> **Selected text**:
* * *
Mapuche Activist Movements and Government Responses

1996–2004: Ralco controversy

In the early 1990s, Spanish utility company Endesa initiated the BíoBío Hydroelectric Dam project, including a series of dams on the Upper BíoBío River. The dams, particularly the Ralco Dam, led to the displacement of Mapuche/Pehuenche communities due to flooding of ancestral lands.[38] The World Bank's involvement through its International Finance Corporation (IFC) drew criticism for policy violations, prompting internal reforms.[38]

In 1978, ENDESA, the National Electric Enterprise created by the State undertook hydroelectric projects on the BioBio River.[39] The building of the Pangue dam (1996-1997) caused flooding of 500 hectares occupied by the Pehuenche communities. Many of the Pehuenche signed away their land rights due to the lack of literacy among the people. The flooding led to ancestral cemeteries being washed away and the relocation of families and communities.[39] After the construction of the Pangue Dam, the relatively isolated Bio Bio River attracted timber contractors who would give landowners an undisclosed amount of money for the harvesting of their trees.[39]

After the success of the Pangue Dam, the conception of the Ralco Dam began. The Ralco Dam was initially supposed to be the biggest dam proposed for the BioBio, constructed 27 kilometers from the Pangue Dam. At over 155 meters tall, it would flood 3,400 hectares of land to generate 570 megawatts of electricity.[39] The proposed Ralco Dam would displace approximately 500 to 1,000 persons comprising 91 families of the Quepuca-Ralco and Ralco-Lepoy. The dam would also threaten 27 species of mammals, 10 species of amphibians, 9 species of reptiles, and 8 species of fish.[39]  The Ralco Dam finished construction in 2004.

In response to the controversies surrounding the Ralco Dams’ construction, the Chilean Government signed the INFORME N° 30/04, PETICIÓN 4617/02, SOLUCION AMISTOSA, with the Iner-American Commission on Human Rights. The Government promised to not build any more mega-projects and hydroelectric projects on Indigenous lands surrounding the Bio Bio River.

Despite the Chilean government's commitments to the Inter-American Commission on Human Rights to halt such projects on Indigenous lands, further controversial dams like Angostura and Rucalhue were developed. These continued to affect the local communities by flooding lands and threatening cultural traditions.[40] Resistance has grown, particularly among youth, who have organized sit-ins, plebiscites, and petitions against the ongoing developments.[40]

The initial construction of the Ralco dam was met with controversy due to the indigenous Mapuche being relocated. While the displaced were given monetary repayment, many complained that it was too little compared to the dam company's profits. Many protests have been held over the events of the construction of the Ralco Dam.[41] There have been sit-ins that have blocked access roads to the plant for machinery and workers. All sit-ins have ended quickly where participants eventually get evicted, however, the construction of the Ralco Dam has increased citizen participation.
* * *
(Extracted data entries)

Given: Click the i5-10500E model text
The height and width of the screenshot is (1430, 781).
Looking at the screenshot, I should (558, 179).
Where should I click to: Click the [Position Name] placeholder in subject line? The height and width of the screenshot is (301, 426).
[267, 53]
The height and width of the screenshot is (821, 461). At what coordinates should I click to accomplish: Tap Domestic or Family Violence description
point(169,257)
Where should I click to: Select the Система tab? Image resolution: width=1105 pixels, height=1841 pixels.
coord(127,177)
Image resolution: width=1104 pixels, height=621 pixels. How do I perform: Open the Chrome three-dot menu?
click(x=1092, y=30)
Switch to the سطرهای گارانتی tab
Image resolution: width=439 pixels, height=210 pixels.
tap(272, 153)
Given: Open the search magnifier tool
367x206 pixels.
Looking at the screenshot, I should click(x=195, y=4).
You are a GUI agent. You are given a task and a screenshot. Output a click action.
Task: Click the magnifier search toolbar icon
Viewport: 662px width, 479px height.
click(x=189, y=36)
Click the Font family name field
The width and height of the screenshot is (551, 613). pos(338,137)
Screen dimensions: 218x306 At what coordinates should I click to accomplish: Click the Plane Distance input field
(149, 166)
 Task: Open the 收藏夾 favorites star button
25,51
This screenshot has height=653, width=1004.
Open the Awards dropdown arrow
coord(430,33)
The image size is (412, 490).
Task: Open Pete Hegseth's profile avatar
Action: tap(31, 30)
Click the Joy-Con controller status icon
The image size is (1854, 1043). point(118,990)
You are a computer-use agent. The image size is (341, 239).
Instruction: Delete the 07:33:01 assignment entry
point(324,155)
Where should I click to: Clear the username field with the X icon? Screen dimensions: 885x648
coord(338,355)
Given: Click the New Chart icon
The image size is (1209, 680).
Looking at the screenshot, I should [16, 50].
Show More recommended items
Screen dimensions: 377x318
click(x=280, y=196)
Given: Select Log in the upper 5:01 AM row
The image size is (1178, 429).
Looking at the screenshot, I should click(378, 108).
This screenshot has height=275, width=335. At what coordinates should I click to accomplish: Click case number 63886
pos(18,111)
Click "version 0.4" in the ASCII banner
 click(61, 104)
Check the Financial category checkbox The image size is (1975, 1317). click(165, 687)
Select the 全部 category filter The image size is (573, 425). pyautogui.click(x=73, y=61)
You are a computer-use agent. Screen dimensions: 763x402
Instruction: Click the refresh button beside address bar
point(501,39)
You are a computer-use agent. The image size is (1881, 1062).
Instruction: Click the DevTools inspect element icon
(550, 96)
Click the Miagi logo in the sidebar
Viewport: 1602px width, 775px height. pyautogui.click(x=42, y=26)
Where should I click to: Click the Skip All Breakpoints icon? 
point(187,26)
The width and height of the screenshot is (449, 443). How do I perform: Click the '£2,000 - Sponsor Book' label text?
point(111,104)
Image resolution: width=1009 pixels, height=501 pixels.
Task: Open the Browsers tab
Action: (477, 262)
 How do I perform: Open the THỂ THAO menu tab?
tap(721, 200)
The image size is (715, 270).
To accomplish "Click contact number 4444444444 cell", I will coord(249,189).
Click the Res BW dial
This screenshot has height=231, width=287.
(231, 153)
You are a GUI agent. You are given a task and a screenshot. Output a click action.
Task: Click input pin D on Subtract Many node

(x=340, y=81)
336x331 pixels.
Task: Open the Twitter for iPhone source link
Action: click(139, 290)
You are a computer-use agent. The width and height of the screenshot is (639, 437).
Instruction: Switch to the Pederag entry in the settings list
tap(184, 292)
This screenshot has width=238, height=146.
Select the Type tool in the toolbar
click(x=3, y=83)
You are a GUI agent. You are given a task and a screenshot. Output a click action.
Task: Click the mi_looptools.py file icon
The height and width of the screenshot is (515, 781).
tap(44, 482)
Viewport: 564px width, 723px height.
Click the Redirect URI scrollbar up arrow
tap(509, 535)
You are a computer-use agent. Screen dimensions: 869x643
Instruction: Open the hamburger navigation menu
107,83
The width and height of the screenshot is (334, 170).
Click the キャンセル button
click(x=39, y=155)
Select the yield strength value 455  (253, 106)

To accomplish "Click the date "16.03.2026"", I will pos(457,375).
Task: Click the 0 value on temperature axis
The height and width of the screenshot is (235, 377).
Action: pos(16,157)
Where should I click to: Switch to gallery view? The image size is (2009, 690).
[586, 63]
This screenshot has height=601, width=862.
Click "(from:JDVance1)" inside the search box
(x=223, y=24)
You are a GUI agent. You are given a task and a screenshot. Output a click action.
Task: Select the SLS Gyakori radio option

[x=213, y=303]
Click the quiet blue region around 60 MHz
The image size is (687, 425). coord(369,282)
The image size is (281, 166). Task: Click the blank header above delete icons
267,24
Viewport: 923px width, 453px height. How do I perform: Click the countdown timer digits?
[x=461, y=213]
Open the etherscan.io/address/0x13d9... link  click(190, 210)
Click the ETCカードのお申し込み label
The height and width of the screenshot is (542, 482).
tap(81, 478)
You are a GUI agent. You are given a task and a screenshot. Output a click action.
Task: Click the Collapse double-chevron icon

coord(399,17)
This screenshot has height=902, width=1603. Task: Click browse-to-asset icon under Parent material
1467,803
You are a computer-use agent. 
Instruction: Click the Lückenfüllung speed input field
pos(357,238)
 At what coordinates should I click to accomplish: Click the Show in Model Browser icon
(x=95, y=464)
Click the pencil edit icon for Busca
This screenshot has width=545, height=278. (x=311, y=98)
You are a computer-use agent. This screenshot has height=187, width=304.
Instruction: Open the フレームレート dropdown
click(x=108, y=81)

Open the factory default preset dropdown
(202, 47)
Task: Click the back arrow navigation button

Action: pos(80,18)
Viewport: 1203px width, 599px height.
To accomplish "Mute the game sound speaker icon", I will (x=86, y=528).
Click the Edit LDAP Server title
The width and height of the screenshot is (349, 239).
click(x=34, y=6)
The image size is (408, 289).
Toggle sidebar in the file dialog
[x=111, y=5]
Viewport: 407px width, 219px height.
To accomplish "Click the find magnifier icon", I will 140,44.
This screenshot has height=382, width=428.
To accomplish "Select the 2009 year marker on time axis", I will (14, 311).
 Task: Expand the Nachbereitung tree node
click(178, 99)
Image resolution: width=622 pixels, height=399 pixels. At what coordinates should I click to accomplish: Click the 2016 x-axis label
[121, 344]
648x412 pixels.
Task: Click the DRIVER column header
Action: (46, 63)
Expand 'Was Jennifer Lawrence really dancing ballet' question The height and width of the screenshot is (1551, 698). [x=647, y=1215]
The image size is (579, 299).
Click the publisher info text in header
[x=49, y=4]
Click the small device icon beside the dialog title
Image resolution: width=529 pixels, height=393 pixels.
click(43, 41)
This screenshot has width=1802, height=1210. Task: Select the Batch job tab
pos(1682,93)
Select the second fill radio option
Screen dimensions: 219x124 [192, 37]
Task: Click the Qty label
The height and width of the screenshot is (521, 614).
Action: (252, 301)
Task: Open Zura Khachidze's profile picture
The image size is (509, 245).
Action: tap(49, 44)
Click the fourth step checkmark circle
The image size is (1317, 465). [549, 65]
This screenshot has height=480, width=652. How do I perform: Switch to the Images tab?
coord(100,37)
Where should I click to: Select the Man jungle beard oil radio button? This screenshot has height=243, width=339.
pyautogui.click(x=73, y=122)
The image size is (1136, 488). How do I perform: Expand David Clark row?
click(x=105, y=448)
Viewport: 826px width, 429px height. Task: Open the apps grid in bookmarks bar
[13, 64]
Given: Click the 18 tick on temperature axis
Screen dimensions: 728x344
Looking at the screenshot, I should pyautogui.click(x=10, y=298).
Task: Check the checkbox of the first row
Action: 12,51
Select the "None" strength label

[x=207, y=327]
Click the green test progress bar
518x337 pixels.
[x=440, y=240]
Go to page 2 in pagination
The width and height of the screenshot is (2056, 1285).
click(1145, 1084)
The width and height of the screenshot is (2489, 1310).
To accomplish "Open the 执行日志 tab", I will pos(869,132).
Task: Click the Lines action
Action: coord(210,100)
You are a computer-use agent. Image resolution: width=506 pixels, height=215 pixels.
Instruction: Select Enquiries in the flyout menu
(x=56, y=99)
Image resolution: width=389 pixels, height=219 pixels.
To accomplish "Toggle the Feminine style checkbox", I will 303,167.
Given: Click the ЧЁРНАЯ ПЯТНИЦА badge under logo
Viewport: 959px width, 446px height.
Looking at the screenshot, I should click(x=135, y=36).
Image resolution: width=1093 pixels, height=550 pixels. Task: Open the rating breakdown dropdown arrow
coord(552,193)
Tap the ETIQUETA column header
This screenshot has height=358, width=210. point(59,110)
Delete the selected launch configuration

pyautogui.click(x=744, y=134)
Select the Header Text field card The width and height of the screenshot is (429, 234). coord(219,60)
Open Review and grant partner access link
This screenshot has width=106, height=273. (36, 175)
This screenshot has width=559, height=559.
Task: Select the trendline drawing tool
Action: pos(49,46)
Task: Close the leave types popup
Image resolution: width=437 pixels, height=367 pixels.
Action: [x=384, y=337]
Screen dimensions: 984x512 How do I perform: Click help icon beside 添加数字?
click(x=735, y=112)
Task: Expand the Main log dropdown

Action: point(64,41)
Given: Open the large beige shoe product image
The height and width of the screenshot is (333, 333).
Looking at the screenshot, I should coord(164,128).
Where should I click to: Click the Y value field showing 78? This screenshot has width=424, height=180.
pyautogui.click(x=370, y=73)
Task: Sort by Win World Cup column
* * *
> **Written task 1**: In the Ralco controversy text, what is the Spanish translation of the sentence "The Ralco Dam finished construction in 2004."?
> **Written task 2**: According to the Ralco controversy text, how many hectares of land would the Ralco Dam flood?

> **Task output 1**: La represa Ralco terminó de construirse en 2004.

> **Task output 2**: 3,400 hectares